Greffier, lors des débats : Madame Sonia BERKANE
ARRET :
- Contradictoire
- mis à disposition au greffe de la Cour, les parties en ayant été préalablement avisées dans les conditions prévues au deuxième alinéa de l'article 450 du Code de procédure civile, prorogé jusqu'à ce jour.
- signé par Madame LEDOIGT Gwenaelle, Présidente de Chambre et par Madame Sonia BERKANE, Greffière, à laquelle la minute de la décision a été remise par le magistrat signataire.
EXPOSE DU LITIGE
Mme [N] [G] a été engagée, à compter du 3 avril 2006 par la SA Crédit du Nord, dans le cadre d'un contrat écrit à durée indéterminée en qualité de conseiller clientèle particuliers, statut technicien, niveau G.
La convention collective applicable est celle de la banque.
Mme [G] a ensuite exercé les fonctions de conseiller clientèle professionnels, en tant que technicien de niveau G du 3 octobre 2008 au 1er janvier 2009, puis sous le statut de cadre, niveau H, jusqu'au 31 août 2011.
A compter du 1er septembre 2011, Mme [G] a été nommée directrice d'agence, statut cadre niveau I, au sein de l'agence Paris Vaneau.
Une convention individuelle de forfait annuel en jours a été conclue entre les parties.
Le 28 décembre 2015, le Crédit du Nord a convoqué Mme [G] à un entretien préalable à un éventuel licenciement fixé au 12 janvier 2016.
Le 26 janvier 2016, Mme [G] se voyait notifier son licenciement pour insuffisance professionnelle.

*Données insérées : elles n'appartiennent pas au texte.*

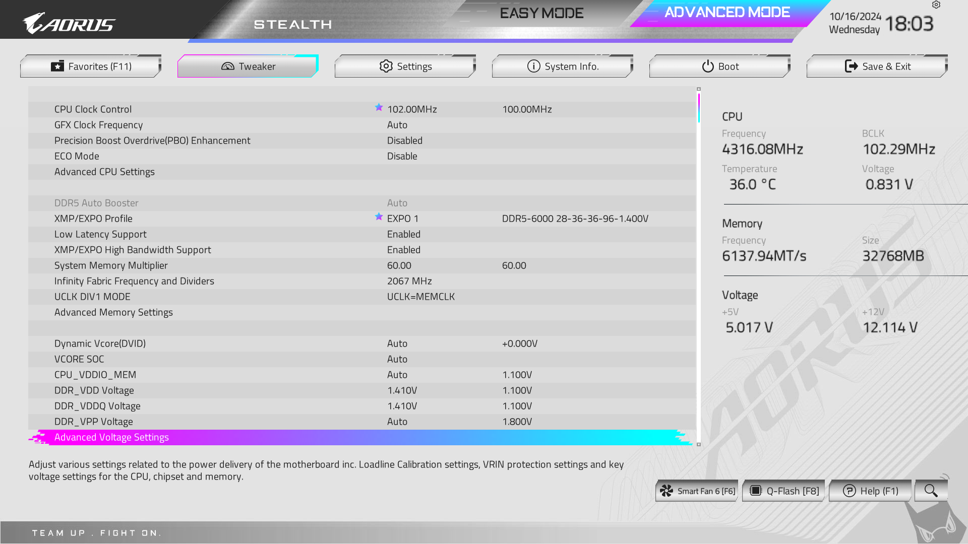Toggle Precision Boost Overdrive Enhancement Disabled value
968x544 pixels.
tap(404, 141)
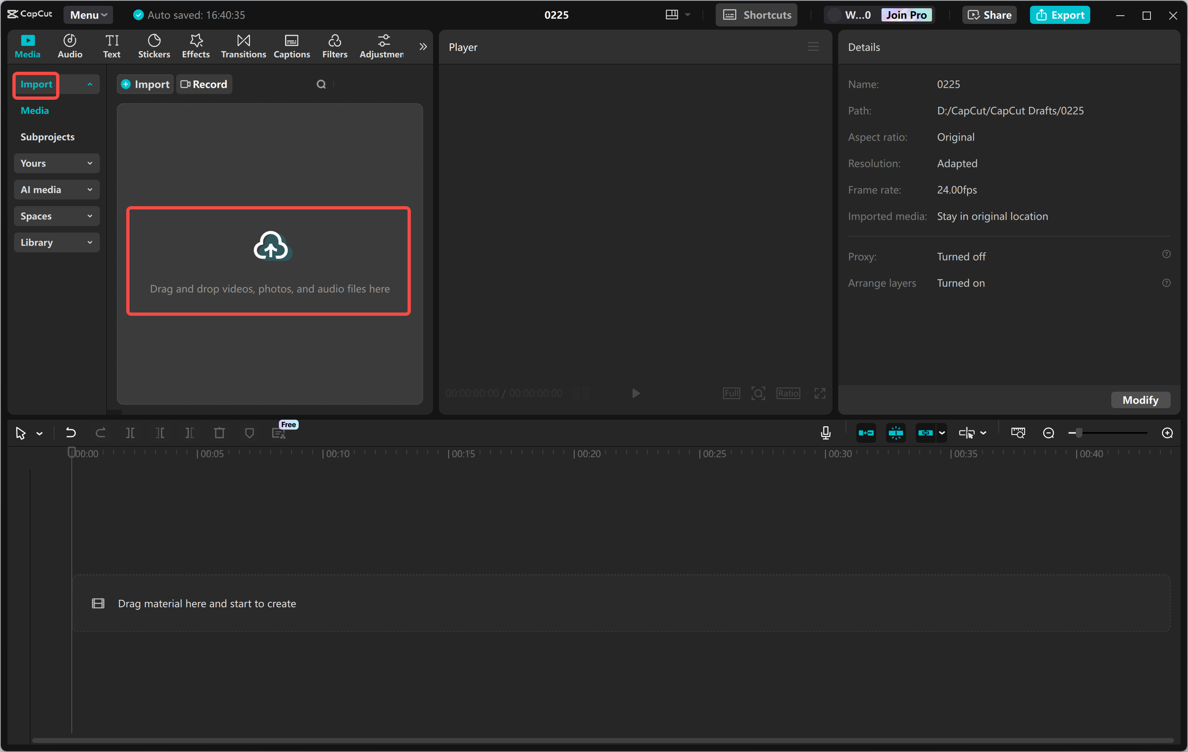Click the Undo icon above the timeline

Le 11 février 2016, Mme [G] a saisi le conseil de prud'hommes de Paris afin de contester son licenciement et d'obtenir l'annulation de sa convention de forfait jour, sollicitant le paiement de diverses sommes en conséquence.
Par un jugement du 14 septembre 2017, notifié le 25 septembre 2017, le conseil de prud'hommes de Paris, en formation paritaire, a :
- condamné la SA Crédit du Nord à verser à Mme [G] les sommes suivantes :
* 4 080 euros à titre de prime pour l'année 2015,
* 408 euros à titre de congés payés afférents,
Avec intérêts au taux légal à compter de la date de réception par la partie défenderesse de la convocation devant le bureau de conciliation.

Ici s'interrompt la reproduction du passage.